Texte de l'exercice —
····················
Nous ne savions presque rien de ses intentions pour « l’après » de ce jour où il nous quitterait.
Ce qu’on savait, c’est ce qu’on avait appris au cours de l’été 2017: on lui avait diagnostiqué un cancer incurable, auquel il s’attendait, disait-il! Dès lors, il se douta – et nous aussi – que le compte à rebours était désormais enclenché et que nécessairement le terme serait proche! Une affaire de semaines ou au mieux de quelques mois.
Chaque jour, on mesurait avec angoisse et une sorte de voyeurisme bienveillant et filial, l’évolution de ce mal dont avait été aussi victime son propre père, soixante ans auparavant. La maladie, sournoisement, alternait des phases de répit et donc d’espoir, de plus en plus brèves et d’autres de plus en plus fréquentes, où la souffrance et la fatigue, progressivement intolérables, demeuraient rétives à toute médication.
Tous, nous redoutions le jour où cette impitoyable échéance prendrait fin, cultivant, malgré tout, l’idée folle qu’il pourrait fêter en décembre avec toute la famille le soixante dixième anniversaire de son mariage avec notre mère.
····················
Données de l'exercice —

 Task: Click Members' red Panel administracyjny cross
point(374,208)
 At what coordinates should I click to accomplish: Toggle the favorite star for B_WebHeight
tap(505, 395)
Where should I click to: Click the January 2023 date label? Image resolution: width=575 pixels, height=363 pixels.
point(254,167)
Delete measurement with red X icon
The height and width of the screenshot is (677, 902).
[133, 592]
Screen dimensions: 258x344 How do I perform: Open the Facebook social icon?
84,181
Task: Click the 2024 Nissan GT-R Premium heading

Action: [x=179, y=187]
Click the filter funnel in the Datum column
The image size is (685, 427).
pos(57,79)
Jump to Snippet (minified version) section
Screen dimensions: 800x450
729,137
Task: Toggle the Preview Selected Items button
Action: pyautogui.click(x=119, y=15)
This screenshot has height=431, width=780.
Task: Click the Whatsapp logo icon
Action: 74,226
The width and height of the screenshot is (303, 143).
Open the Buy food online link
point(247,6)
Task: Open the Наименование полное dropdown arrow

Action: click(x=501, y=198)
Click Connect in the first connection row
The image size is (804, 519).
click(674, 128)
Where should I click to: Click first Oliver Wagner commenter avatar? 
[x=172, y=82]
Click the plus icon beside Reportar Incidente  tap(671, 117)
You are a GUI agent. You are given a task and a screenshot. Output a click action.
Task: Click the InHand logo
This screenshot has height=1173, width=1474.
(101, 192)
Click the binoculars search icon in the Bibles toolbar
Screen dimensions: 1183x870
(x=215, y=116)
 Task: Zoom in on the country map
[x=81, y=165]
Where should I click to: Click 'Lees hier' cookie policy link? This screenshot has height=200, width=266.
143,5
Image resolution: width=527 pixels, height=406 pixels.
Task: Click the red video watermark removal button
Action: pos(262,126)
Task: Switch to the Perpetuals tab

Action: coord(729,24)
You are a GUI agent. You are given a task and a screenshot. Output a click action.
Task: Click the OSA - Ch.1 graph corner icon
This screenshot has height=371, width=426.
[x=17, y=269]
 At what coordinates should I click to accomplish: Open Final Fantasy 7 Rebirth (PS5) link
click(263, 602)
····················
Consigne A — D'après le texte de l'exercice, à quelle période la famille a-t-elle appris le diagnostic de cancer incurable ?
Consigne B — Indiquez si chacune des affirmations suivantes est conforme au texte de l'exercice, en citant les mots décisifs du texte : (i) le même mal avait déjà frappé son propre père ; (ii) les phases de répit devenaient de plus en plus longues ; (iii) la famille connaissait bien ses intentions pour « l'après ».

Réponse A — Au cours de l'été 2017.

Réponse B —
(i) Oui : « ce mal dont avait été aussi victime son propre père ».
(ii) Non : « des phases de répit et donc d’espoir, de plus en plus brèves ».
(iii) Non : « Nous ne savions presque rien de ses intentions ».